Mussolini_ His Part in My Downfall - Spike Milligan [100]
I was directly in front of the wireless set. I switched on and got early-morning music from AFN Naples. I cursed the luck that had spoiled the Band’s chances of doing a broadcast. News is good. The Russians have advanced across the Polish border and are now ten miles inside. It seems they might win the war before us. If the Allies know what they are doing, they must occupy as much territory as they can before it is annexed by Russia. Otherwise, the post-war border of Russia will be somewhere near Tunbridge Wells. Every day we don’t land in France is a bigger headache for us after the war. It’s frustrating to know that this war will make Russia a post-war giant, and that all our Military energies would be spent on a peacetime build-up to meet the Red Threat. It seems that like Hollywood endings, wars went on for ever. As my dear father had once said, “The only way to get rid of wars is to have them.” Right now we were having one. “Wot are we supposed to be doin’ at this place?” says Birch, who is not the brightest. “We have to prepare gun positions by the 10th, a big do is going in.”
“What have we got to do?”
“You and me?”
“Yes.”
“We do what the rest of them are doing. Digging bloody great holes in the ground for bloody great guns.”
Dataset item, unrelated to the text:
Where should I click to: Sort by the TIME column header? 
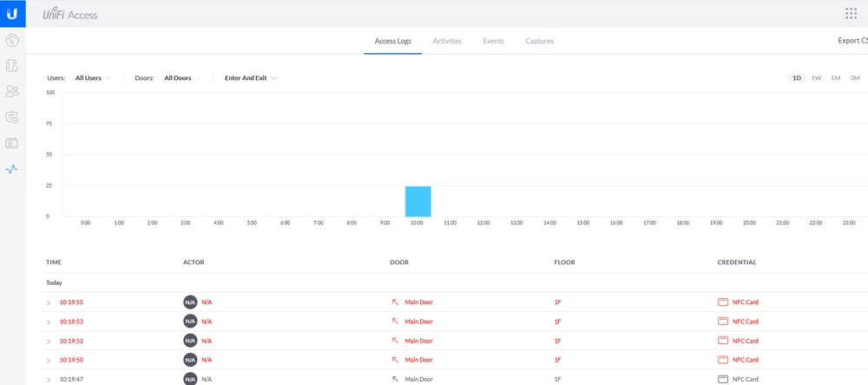coord(54,262)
He didn’t answer, he lit up another cigarette. Then spoke, “Why don’t the bloody Pioneer Corps dig our holes?”
“Because they are all home in bloody beddy-byes.”
I explained the Pioneer Corps only did roads and buildings, not ‘makin’ ‘oles in the ground’.
“We do the bloody lot. I’ve dug ‘oles, filled sandbags, chopped trees, put up tents, officers’ messes, karzis, Nissen huts, the bloody lot.”
“So? What are you complaining about, you could be right now with the PBI, being shelled, mortared and machine-gunned, and here you are safe and sound in a luxury wireless truck that would be much more luxurious if it weren’t for your packing, you loaded this truck like it was a bloody dustcart. No, Birch, you have nothing to grumble about, but everyone has a right to grumble about you! What were you before the war?”
“Happy,” he said. The standard funny answer to that question.
“See? You can’t even think of an original reply. What were you really before the war?”
“I was a trainee sluice operator at a Sewerage Farm.”
“And you call that happy? You must be a pervert.”
“Pervert? What’s a pervert?” he said, his dull eyes blinking.
“A Pervert is a trainee sluice operator on a sewerage farm.”
By eleven, we arrived at the hill village of Lauro—through it ran the road to the 5th Army west front.
Lloyds Bank move in on D+1 using a Banco di Napoli sign.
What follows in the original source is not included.